I've started my own consulting company last year and I've been working on
contracts from HN or oDesk since then:

<https://bitbucket.org/tjama>

<http://careers.stackoverflow.com/gvs>

<https://www.odesk.com/users/~01af6dc541cff3a804>

E-mail: tomaszjama at gmail

------
hnewcfo
SEEKING WORK - Outsource CFO - remote only

What: I can do, explain, tutor, guide, consult, advise.

Areas: Financial & business planning, modeling; Management accounting and
reporting; Processes and controls; Analysis; Presentations review and advice.
People management and org development.

Excluded: bookkeeping, taxes and tax returns.

My experience: worked 16+ years in finance, of them 7 as CFO; was responsible
for accounting, treasury, planning, IT, purchasing and other functions; lead
finance function of corporate start-ups ($10M annual revenue) and more mature
organizations ($270M annual revenue). Passed CPA exam 12 years ago.

Additional info about experience and background is available on request.

Use cases: the best advice is the one that can be applied tomorrow, hence the
CEOs/founders would probably benefit the most.

Communication: English only.

Feel free to contact me: hnewcfo at gmail dot com

------
bmac27
SEEKING WORK - Remote, NYC or northern New Jersey Experienced SEO strategist
with 5+ years experience on both the agency-side and in-house, as well as with
my own web properties (ran a profitable, full-time content business from 2006
to 2008). Worked with everyone from Fortune 500 clients to small biz. On &
off-page optimization, site architecture consultation, link building (white
hat only, no spammy bullshit, no outsourcing), search reputation management,
rank reporting, competitive/gap analyses and basically anything encompassing
SEO or inbound marketing. LinkedIn is here:
<http://www.linkedin.com/in/blairmacgregor> Resume available upon request.
blair.macgregor@gmail.com

------
mbesto
SEEKING FREELANCER - London, remote desirable

I run a small web dev shop and a startup. I need a "dedicated" freelancer.
Meaning, someone I can partner with to get my client's work done. I have a lot
of business, but my current resource is very limited.

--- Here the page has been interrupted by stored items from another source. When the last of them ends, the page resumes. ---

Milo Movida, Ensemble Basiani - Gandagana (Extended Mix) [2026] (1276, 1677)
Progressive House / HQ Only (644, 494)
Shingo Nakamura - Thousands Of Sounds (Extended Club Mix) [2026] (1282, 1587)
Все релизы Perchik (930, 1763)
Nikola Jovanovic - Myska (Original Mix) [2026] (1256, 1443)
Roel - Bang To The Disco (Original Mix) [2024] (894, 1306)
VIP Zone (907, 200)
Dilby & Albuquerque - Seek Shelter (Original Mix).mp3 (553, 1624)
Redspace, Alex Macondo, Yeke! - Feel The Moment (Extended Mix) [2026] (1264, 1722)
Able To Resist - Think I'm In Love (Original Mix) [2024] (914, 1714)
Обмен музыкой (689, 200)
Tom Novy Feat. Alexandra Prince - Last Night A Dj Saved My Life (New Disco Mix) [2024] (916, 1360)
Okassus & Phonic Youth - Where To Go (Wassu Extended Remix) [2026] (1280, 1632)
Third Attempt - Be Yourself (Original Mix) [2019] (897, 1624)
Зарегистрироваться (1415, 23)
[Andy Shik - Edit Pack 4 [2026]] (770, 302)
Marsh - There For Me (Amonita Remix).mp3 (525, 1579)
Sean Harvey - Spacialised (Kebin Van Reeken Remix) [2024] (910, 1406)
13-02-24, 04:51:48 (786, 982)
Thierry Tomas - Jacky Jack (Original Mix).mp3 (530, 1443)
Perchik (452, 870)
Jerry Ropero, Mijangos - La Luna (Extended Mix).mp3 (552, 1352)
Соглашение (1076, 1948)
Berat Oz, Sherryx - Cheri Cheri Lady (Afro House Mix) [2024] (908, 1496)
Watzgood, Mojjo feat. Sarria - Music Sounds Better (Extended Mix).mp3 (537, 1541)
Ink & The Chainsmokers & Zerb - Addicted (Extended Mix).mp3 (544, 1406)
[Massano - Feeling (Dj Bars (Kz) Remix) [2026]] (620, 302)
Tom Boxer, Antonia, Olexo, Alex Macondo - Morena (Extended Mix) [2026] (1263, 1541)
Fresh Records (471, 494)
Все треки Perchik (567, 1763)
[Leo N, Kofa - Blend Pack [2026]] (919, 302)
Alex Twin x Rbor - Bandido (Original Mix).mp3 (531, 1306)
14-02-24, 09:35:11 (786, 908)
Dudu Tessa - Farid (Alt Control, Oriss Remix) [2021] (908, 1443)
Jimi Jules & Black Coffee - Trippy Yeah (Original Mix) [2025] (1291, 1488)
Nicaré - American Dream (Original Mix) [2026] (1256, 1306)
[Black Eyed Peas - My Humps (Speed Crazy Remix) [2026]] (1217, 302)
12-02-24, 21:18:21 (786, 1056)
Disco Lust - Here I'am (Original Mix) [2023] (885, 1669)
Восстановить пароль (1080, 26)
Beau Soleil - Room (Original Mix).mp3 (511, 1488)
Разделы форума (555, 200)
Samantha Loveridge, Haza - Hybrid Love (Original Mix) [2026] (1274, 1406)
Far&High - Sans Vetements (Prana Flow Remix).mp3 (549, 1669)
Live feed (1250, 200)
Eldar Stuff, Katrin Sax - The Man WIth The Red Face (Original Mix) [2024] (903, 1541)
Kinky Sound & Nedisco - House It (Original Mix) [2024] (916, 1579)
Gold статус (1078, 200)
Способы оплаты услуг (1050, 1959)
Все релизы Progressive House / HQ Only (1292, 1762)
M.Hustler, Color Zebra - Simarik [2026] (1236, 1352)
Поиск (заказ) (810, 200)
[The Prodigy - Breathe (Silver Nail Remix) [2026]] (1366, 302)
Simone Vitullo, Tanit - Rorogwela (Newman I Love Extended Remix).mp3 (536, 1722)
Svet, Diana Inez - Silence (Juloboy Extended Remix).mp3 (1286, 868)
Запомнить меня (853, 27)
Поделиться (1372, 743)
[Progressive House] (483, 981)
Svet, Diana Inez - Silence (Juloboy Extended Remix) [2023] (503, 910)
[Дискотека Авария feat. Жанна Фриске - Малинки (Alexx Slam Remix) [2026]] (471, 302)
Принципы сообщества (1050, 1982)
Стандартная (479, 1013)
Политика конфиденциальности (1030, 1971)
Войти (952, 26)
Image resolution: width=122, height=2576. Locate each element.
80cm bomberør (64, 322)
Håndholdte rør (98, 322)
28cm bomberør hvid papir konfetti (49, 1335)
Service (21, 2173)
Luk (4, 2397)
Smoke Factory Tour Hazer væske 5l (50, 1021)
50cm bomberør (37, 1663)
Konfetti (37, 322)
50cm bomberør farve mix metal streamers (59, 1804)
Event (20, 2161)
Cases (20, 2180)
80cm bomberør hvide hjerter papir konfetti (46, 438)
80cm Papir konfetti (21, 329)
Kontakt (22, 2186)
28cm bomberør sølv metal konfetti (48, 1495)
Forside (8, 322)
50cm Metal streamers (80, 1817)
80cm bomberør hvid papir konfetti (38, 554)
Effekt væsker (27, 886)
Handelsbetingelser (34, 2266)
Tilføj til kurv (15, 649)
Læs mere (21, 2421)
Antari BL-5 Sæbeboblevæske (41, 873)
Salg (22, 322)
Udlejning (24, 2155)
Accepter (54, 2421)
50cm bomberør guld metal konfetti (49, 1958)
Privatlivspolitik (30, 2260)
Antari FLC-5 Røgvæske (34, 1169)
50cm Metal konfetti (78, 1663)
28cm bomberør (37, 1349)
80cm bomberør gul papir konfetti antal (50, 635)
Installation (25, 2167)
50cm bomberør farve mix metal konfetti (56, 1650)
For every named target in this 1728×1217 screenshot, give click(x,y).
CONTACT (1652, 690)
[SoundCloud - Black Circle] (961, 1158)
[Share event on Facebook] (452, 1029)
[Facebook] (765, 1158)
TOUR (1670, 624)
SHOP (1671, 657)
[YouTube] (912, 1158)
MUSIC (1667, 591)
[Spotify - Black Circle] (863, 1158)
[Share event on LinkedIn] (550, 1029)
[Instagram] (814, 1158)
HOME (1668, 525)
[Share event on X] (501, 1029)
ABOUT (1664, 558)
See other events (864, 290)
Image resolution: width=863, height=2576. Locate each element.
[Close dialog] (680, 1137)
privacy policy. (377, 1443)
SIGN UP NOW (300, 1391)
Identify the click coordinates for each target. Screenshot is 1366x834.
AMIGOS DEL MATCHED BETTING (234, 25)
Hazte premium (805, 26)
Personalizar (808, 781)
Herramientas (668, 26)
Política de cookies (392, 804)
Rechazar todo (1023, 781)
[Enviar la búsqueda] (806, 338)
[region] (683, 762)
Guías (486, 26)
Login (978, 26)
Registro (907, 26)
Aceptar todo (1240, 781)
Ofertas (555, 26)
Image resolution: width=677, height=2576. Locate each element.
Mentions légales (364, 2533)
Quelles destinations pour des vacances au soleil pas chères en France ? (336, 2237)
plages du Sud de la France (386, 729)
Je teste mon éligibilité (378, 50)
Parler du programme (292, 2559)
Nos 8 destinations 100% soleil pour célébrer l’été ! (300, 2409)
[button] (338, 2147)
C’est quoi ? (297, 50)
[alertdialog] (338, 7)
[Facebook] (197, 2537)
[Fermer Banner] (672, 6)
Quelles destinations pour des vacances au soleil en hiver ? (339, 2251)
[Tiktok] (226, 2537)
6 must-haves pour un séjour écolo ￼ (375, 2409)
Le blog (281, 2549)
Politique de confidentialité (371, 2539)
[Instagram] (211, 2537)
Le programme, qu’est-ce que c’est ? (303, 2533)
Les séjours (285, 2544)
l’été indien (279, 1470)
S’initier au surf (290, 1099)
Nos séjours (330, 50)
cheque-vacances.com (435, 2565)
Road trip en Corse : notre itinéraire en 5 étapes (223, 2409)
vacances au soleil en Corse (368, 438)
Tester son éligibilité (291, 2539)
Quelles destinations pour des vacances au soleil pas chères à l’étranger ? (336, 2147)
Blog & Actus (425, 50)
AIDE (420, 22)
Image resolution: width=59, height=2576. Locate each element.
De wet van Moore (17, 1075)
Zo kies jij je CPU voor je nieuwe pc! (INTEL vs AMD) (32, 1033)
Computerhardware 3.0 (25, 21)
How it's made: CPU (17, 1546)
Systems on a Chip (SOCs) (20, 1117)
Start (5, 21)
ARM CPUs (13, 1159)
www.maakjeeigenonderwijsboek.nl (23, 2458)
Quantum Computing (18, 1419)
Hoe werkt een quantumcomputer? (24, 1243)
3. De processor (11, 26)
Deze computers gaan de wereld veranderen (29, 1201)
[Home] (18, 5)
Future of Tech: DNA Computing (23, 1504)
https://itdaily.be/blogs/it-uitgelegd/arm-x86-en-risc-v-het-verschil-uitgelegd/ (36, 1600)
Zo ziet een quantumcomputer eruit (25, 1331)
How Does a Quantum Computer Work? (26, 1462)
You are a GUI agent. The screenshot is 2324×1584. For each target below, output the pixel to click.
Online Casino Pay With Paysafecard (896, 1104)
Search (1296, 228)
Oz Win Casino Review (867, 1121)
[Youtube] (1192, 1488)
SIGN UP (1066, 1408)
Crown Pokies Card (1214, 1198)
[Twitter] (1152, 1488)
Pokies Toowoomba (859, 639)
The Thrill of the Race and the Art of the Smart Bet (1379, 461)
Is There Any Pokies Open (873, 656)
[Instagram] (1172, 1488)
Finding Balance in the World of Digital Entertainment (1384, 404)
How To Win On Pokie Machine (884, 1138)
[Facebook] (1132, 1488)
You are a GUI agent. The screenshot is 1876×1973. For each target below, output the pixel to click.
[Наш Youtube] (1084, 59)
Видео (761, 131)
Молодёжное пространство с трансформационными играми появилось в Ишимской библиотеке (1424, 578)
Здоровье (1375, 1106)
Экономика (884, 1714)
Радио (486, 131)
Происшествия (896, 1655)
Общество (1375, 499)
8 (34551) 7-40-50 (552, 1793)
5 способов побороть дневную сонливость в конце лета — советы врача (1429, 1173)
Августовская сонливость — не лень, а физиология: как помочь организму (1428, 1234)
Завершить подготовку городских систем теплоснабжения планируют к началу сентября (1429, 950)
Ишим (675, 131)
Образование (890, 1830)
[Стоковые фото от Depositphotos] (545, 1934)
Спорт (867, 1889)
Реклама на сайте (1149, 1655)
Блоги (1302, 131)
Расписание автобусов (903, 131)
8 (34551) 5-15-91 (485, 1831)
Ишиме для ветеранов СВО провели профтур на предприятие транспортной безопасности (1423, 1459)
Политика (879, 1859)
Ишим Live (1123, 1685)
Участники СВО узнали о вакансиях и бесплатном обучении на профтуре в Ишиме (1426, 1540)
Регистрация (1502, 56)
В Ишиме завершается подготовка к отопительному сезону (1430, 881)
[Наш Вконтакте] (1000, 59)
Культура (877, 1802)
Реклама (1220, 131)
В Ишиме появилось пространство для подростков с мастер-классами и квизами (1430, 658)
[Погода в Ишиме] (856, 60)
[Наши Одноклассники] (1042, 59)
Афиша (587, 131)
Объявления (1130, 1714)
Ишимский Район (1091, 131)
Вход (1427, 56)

[http://www.ignitelab.net](http://www.ignitelab.net)

[http://www.competehub.com](http://www.competehub.com)

I'm looking for a remote freelancer with the following skills:

\- Graphic Design

\- UX/UI Capabilities

\- HTML/CSS/JS (i.e. take PSD to code)

I'm looking for someone I can trust to send work to. Most of my clients are
UK/US based in large cities, which means rates are good. Communication is key.
Contact me at mbesto AT gmail.com . Please send portfolio of work and github
profile (if you have one)

------
plam
SEEKING WORK - Remote for companies on US times; local in London negotiable

Data consulting to make the most out of your data.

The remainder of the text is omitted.